Genetic and Transcriptomic Bases of Intestinal Epithelial Barrier Dysfunction in Inflammatory Bowel Disease.

Inflamm Bowel Dis

*Department of Clinical and Experimental Medicine, Translational Research Center for Gastrointestinal Disorders (TARGID), KU Leuven, Leuven, Belgium; †Department of Gastroenterology and Hepatology, University Hospitals Leuven, Leuven, Belgium; ‡Laboratory of Complex Genetics, Department of Human Genetics, KU Leuven, Leuven, Belgium; §Gene Expression Unit, Department of Cellular and Molecular Medicine, KU Leuven, Leuven, Belgium; ‖Faculty of Medicine and Life Sciences, Hasselt University, Hasselt, Belgium; and ¶Jessa Hospital, Hasselt, Belgium.

Published: October 2017

Background: Intestinal barrier defects are common in patients with inflammatory bowel disease (IBD). To identify which components could underlie these changes, we performed an in-depth analysis of epithelial barrier genes in IBD.

Methods: A set of 128 intestinal barrier genes was selected. Polygenic risk scores were generated based on selected barrier gene variants that were associated with Crohn's disease (CD) or ulcerative colitis (UC) in our study. Gene expression was analyzed using microarray and quantitative reverse transcription polymerase chain reaction. Influence of barrier gene variants on expression was studied by cis-expression quantitative trait loci mapping and comparing patients with low- and high-risk scores.

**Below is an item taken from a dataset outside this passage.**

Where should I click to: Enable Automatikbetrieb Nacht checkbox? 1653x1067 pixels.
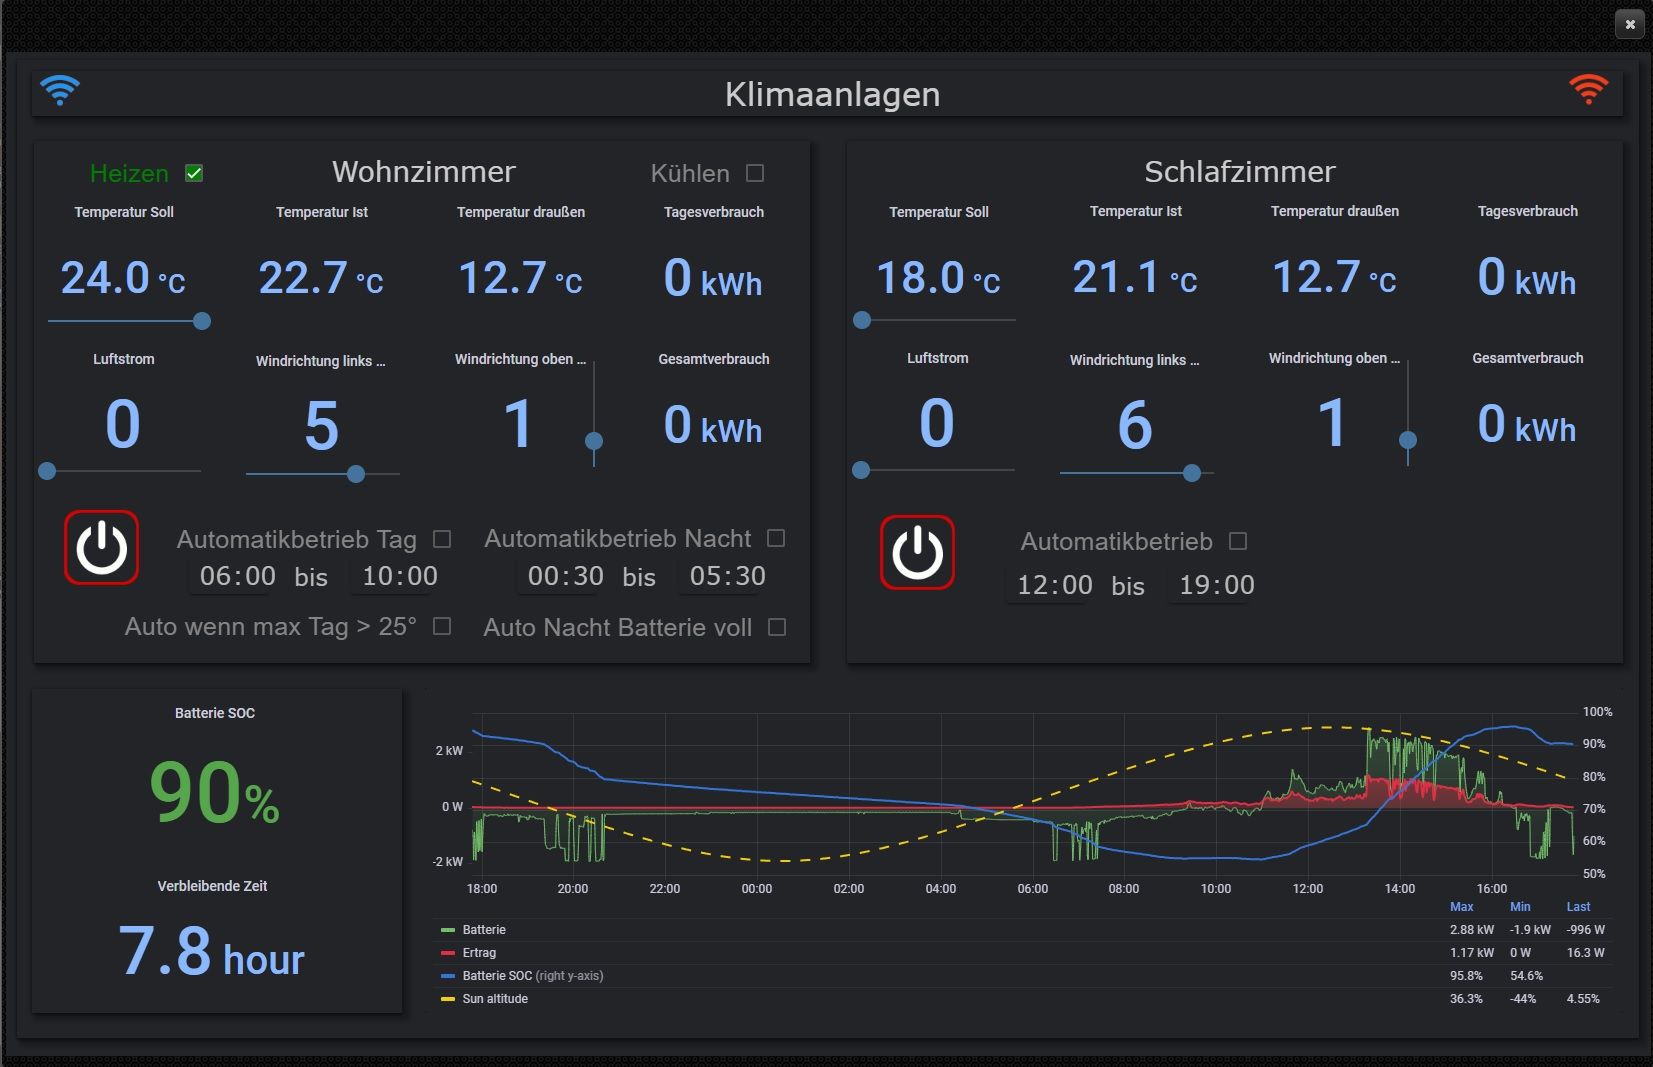click(776, 538)
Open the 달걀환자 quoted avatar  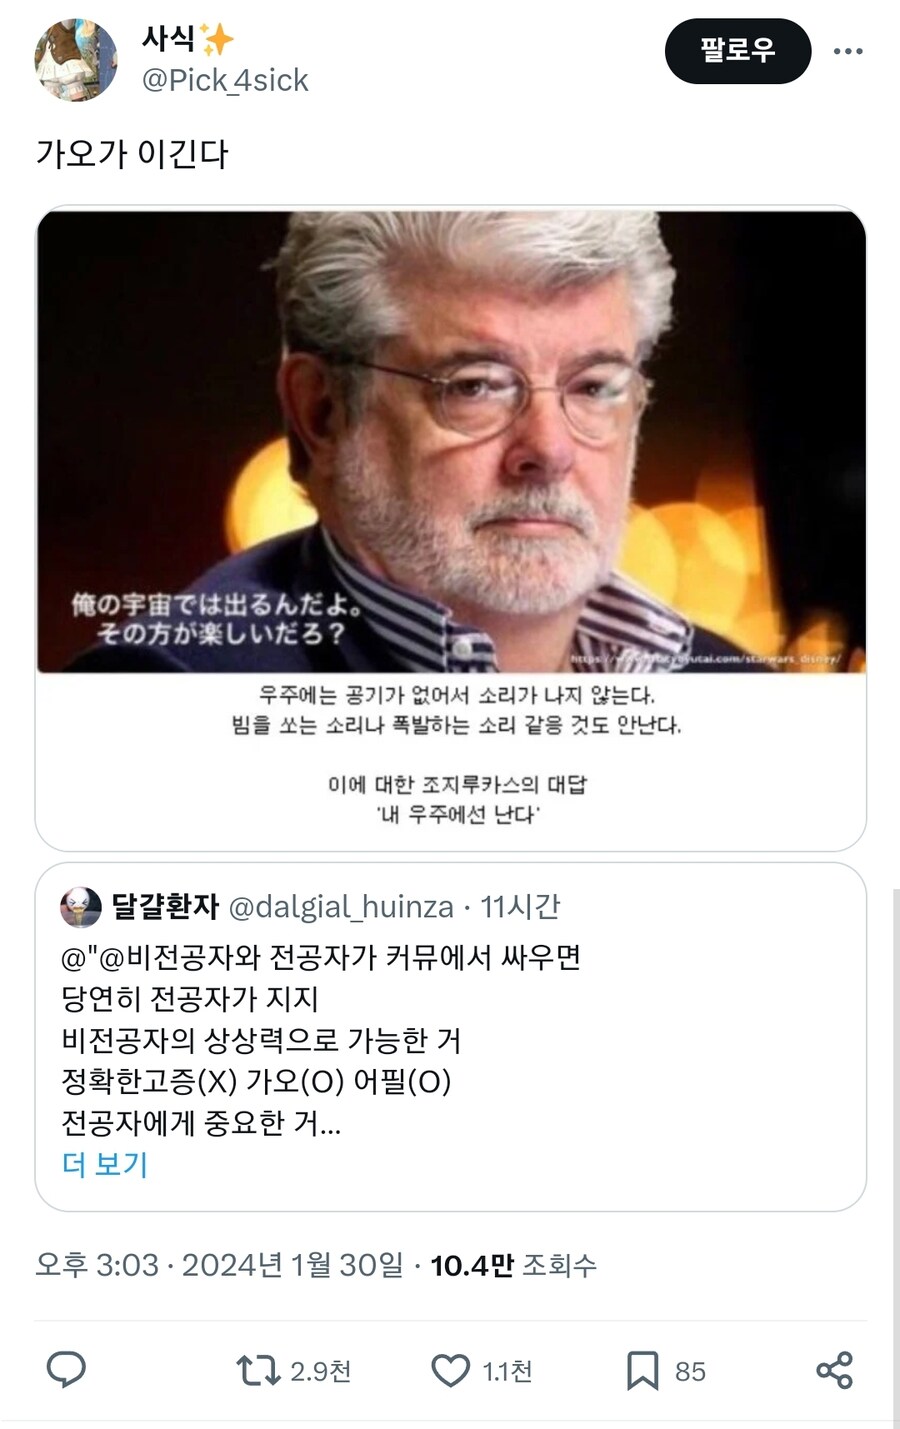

Results: Barrier risk scores were significantly higher in patients with IBD than controls. At single-gene level, the associated barrier single-nucleotide polymorphisms were most significantly enriched in PTGER4 for CD and HNF4A for UC. As a group, the regulating proteins were most enriched for CD and UC. Expression analysis showed that many epithelial barrier genes were significantly dysregulated in active CD and UC, with overrepresentation of mucus layer genes. In uninflamed CD ileum and IBD colon, most barrier gene levels restored to normal, except for MUC1 and MUC4 that remained persistently increased compared with controls. Expression levels did not depend on cis-regulatory variants nor combined genetic risk.

Conclusions: We found genetic and transcriptomic dysregulations of key epithelial barrier genes and components in IBD. Of these, we believe that mucus genes, in particular MUC1 and MUC4, play an essential role in the pathogenesis of IBD and could represent interesting targets for treatment.